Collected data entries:
_ _ _ _ _ _ _

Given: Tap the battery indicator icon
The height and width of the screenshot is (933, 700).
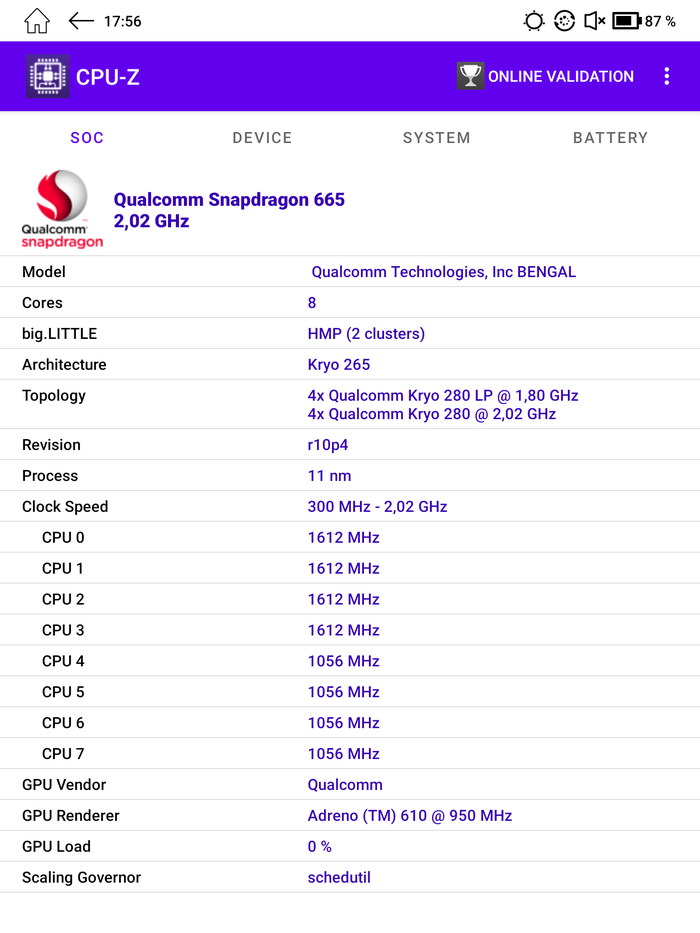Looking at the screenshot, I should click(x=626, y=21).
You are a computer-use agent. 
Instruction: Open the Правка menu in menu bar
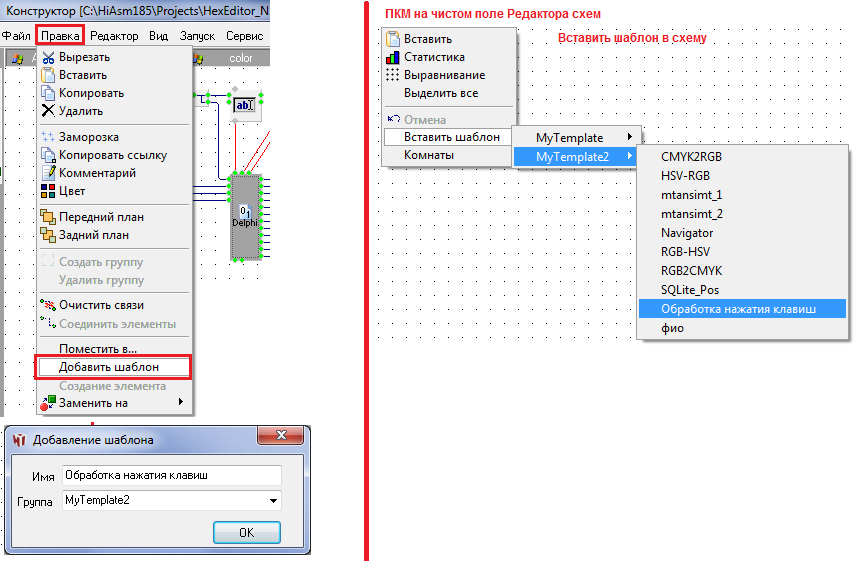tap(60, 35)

_ _ _ _ _ _ _

▶ [YOUR OBJECTIVE] Without the pictures, restate all of the entries word for word.

▶ [RESPONSE TO THIS TASK]
Given: Tap the battery indicator icon
The height and width of the screenshot is (933, 700).
Looking at the screenshot, I should click(x=626, y=21).
You are a computer-use agent. 
Instruction: Open the Правка menu in menu bar
tap(60, 35)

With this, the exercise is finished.